━━ VORGEGEBENER TEXT

Er hat die Sensation verpasst – aber wenn Marian Schreier enttäuscht davon ist, dass es am Ende nicht für den OB-Sessel in Stuttgart gereicht hat, lässt er es sich am Abend nicht anmerken.
Schon vor Bekanntgabe des amtlichen Endergebnisses, als sich abzeichnete, dass sich das Ergebnis von CDU-Kandidat Frank Nopper um die 42 Prozent, Schreiers Ergebnis dagegen um die 37 Prozent einpendeln würde, hatte Schreier dem wahrscheinlichen Wahlsieger gratuliert. Und als am späteren Abend der Wahlleiter im großen Sitzungssaal des Stuttgarter Rathauses das amtliche Endergebnis bekannt gibt und der neu gewählte OB seine ersten Worte als Wahlsieger an die Öffentlichkeit richtet, stellt sich Schreier parallel der Presse.
„Ich freue mich über das Ergebnis“, sagt Schreier und sieht dabei ganz und gar nicht unglücklich aus. „Viele haben am Anfang gesagt, dass es unmöglich ist, als unabhängiger Kandidat überhaupt in Schlagdistanz zu kommen.“ Sein Wahlergebnis habe gezeigt, dass das durchaus möglich sei. 36,9 Prozent oder 73210 Stimmen hat Schreier beim entscheidenden zweiten Wahlgang bekommen, mehr als doppelt so viele wie in der ersten Runde. Der Abstand zum Wahlsieger Nopper mit 42,3 Prozent war geringer, als es viele vorausgesagt hatten.

Spekulieren darüber, woran es am Ende gelegen haben könnte, dass die ganz große Sensation nicht eintrat, mag Schreier nicht. „Das werden wir in den nächsten Tagen noch genau analysieren“, sagt er. „Aber ich finde es schon sehr interessant, dass Frank Nopper und ich an der Wahlurne praktisch gleichauf waren.“ Bei der Briefwahl konnte dagegen Nopper einen großen Vorsprung erzielen. „Das zeigt mir, dass wir doch noch eine große Dynamik entfalten konnten in den letzten Tagen vor der Wahl“, sagt Schreier. Dies war eines der Ziele seiner Wahlkampagne gewesen.

Wäre es nur der Stuttgarter Kessel gewesen, hieße der neue Stuttgarter Oberbürgermeister allerdings jetzt Marian Schreier. In allen fünf Stuttgarter Innenstadtbezirken schnitt Schreier besser ab als Nopper, in zwei Bezirken lag er sogar 17 Prozent vor der Wahlsieger. Dagegen konnte sich Schreier in keinem der 18 Umland-Stadtbezirke durchsetzen.

━━━━
━━ DATENABSCHNITT

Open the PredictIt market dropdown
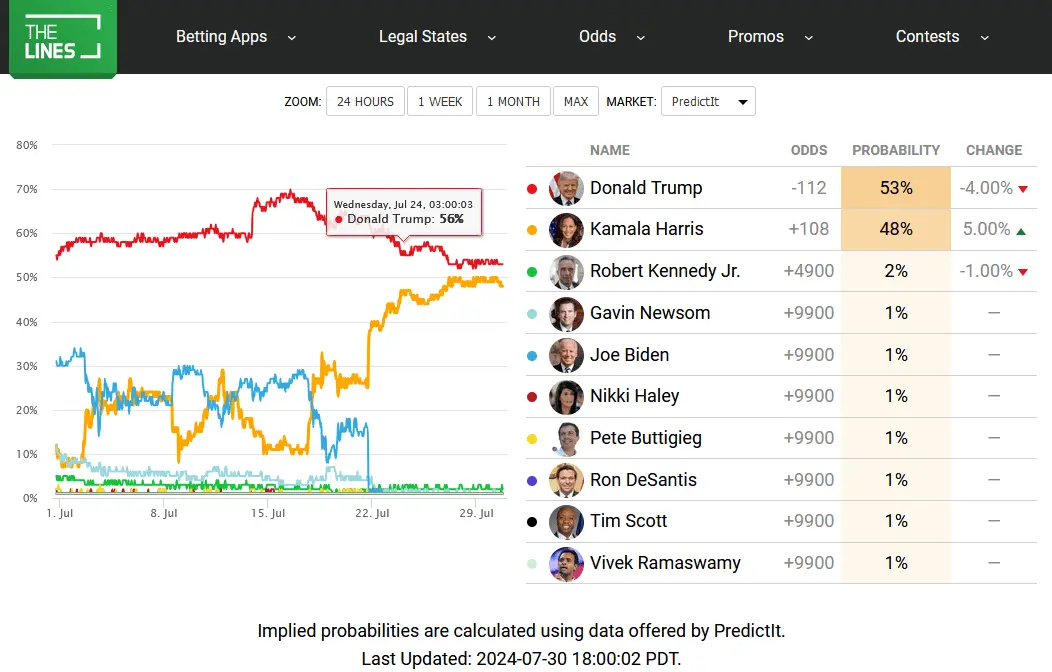The width and height of the screenshot is (1052, 672). [708, 102]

━━━━

* AUFGABE 1
Übersetze den folgenden Satz aus dem Artikel zur Stuttgarter OB-Wahl ins Englische: „Dagegen konnte sich Schreier in keinem der 18 Umland-Stadtbezirke durchsetzen.“
* AUFGABE 2
Gib aus dem Artikel zur Stuttgarter OB-Wahl den Abschnitt wortgetreu aus, der bei „Er hat die Sensation“ beginnt und bei „parallel der Presse.“ endet.

* RICHTIGE LÖSUNG 1
By contrast, Schreier was unable to come out ahead in any of the 18 outlying city districts.

* RICHTIGE LÖSUNG 2
Er hat die Sensation verpasst – aber wenn Marian Schreier enttäuscht davon ist, dass es am Ende nicht für den OB-Sessel in Stuttgart gereicht hat, lässt er es sich am Abend nicht anmerken.
Schon vor Bekanntgabe des amtlichen Endergebnisses, als sich abzeichnete, dass sich das Ergebnis von CDU-Kandidat Frank Nopper um die 42 Prozent, Schreiers Ergebnis dagegen um die 37 Prozent einpendeln würde, hatte Schreier dem wahrscheinlichen Wahlsieger gratuliert. Und als am späteren Abend der Wahlleiter im großen Sitzungssaal des Stuttgarter Rathauses das amtliche Endergebnis bekannt gibt und der neu gewählte OB seine ersten Worte als Wahlsieger an die Öffentlichkeit richtet, stellt sich Schreier parallel der Presse.